▸ **Instruções da tarefa**
Transcreva sem alterações a parte da reportagem sobre criação de peixes em Mato Grosso que abre com as palavras "COTAÇÕES AGRÍCOLAS" e fecha com "de Sorriso (MT)".

▸ **Trecho do texto**
COTAÇÕES AGRÍCOLAS

segunda-feira, 16 de julho de 2012

O Cerrado está pra peixe


Bisneto do fundador da Sadia se junta a produtores de soja de Mato Grosso para produzir pescado

por Rodrigo Vargas, de Sorriso (MT)


O catarinense Eugênio Preima, de 63 anos, sempre levou jeito para a criação de peixes. Porém, estabelecido no interior de Mato Grosso não encontrava a quem vender sua produção. Sem alternativas, chegou a plantar soja, mas manteve vivo o sonho de fazer dinheiro a partir dos tanques de piscicultura que aprendeu a construir e aprimorar. “Já fiz de tudo nesta vida, mas minha paixão sempre foi o peixe. Só que, por mais de 20 anos, por mais que tentasse, não conseguia viver disso por aqui”, afirma.

Linhas para localizar palavras e elementos
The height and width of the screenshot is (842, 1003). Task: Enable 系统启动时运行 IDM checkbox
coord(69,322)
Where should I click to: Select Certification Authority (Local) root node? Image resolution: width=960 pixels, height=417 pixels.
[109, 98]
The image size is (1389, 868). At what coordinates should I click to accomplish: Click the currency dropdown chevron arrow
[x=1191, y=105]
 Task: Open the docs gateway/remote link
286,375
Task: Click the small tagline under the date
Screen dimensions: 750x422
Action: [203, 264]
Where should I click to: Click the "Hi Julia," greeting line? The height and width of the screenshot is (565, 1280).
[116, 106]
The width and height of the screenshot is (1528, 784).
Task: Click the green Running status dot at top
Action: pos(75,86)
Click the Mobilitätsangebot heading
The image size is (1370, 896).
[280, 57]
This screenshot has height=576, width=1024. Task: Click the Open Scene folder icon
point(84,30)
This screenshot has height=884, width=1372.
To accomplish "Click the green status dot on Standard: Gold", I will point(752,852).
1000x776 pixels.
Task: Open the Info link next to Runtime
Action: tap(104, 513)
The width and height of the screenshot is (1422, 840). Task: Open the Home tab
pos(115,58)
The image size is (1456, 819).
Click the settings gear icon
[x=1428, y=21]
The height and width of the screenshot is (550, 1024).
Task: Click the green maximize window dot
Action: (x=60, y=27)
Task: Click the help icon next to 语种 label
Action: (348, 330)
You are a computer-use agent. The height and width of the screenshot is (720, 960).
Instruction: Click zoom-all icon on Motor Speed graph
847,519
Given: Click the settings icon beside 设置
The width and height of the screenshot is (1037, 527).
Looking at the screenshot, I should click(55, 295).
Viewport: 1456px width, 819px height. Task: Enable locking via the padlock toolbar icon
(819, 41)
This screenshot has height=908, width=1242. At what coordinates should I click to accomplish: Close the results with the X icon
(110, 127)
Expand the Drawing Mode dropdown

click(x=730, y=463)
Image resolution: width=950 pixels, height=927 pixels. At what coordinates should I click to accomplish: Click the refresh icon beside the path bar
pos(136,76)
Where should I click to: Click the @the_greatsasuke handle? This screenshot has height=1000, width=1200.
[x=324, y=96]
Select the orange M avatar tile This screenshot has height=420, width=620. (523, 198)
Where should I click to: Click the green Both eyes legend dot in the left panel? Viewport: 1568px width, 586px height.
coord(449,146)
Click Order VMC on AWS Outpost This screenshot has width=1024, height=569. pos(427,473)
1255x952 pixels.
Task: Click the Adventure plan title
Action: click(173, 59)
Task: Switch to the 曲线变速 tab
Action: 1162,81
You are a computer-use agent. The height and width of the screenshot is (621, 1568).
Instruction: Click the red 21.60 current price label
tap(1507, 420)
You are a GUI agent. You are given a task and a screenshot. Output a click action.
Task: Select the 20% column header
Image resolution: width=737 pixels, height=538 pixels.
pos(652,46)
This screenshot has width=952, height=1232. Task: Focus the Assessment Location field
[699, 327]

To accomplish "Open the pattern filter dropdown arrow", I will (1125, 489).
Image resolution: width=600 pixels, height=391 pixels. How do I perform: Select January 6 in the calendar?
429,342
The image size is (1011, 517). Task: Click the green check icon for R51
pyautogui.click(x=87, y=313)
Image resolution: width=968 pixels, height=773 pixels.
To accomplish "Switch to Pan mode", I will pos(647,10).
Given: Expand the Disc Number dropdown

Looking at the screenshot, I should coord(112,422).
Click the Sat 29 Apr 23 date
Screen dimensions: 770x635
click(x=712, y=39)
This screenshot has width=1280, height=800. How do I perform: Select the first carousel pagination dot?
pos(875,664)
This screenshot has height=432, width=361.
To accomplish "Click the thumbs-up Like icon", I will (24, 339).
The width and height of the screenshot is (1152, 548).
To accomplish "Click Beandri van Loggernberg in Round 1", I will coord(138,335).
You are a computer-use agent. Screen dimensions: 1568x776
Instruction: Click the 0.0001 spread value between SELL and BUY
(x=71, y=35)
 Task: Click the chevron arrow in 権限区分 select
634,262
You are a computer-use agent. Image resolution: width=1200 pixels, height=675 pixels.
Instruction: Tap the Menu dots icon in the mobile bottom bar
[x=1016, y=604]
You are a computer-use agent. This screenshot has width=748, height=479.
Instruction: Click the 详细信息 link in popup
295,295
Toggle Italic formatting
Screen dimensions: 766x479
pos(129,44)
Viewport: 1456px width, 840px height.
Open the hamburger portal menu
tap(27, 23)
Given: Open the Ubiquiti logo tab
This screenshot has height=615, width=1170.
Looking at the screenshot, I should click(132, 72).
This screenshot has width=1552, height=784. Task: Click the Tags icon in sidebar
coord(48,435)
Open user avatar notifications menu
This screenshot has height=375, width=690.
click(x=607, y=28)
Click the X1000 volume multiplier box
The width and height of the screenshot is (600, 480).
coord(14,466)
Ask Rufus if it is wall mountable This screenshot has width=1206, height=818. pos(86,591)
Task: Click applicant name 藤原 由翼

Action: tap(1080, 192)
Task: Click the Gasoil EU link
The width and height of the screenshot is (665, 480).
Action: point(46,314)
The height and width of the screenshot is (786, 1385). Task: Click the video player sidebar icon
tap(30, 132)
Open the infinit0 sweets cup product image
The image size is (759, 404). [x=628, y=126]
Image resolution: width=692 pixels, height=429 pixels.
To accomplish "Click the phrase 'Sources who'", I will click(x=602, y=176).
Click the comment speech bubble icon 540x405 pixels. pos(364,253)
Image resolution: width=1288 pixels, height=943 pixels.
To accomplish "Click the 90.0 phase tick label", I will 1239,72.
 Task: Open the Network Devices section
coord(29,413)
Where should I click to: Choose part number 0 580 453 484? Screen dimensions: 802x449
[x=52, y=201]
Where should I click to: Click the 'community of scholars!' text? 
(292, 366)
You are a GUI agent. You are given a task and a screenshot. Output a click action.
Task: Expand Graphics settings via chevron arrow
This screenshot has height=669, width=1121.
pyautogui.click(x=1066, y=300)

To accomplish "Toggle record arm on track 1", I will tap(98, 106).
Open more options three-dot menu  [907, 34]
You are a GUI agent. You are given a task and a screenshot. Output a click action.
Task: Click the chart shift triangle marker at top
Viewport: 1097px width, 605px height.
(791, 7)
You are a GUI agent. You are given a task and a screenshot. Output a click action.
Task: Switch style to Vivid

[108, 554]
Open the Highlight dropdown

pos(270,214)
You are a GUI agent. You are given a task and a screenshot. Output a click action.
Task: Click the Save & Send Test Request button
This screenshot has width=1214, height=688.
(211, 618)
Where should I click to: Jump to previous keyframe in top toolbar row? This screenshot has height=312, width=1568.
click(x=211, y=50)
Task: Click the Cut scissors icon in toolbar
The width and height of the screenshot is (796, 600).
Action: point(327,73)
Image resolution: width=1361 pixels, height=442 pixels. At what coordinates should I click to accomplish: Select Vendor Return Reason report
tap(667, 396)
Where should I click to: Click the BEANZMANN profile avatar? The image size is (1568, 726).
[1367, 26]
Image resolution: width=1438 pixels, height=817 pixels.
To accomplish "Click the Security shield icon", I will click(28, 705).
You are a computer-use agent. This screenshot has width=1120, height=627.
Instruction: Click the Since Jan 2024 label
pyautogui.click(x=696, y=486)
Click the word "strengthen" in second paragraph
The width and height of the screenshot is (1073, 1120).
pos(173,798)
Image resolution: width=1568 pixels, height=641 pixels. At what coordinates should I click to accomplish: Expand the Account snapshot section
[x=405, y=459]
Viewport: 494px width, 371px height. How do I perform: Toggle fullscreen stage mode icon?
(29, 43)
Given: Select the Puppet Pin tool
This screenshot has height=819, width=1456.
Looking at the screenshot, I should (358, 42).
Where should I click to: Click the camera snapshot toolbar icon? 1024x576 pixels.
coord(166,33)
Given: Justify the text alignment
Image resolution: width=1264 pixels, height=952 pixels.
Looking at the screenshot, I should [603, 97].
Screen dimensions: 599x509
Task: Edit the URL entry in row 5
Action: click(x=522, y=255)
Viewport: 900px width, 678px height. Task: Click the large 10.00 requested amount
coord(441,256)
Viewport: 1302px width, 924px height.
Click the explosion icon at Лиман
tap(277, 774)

▸ **Resposta do exercício**
COTAÇÕES AGRÍCOLAS

segunda-feira, 16 de julho de 2012

O Cerrado está pra peixe


Bisneto do fundador da Sadia se junta a produtores de soja de Mato Grosso para produzir pescado

por Rodrigo Vargas, de Sorriso (MT)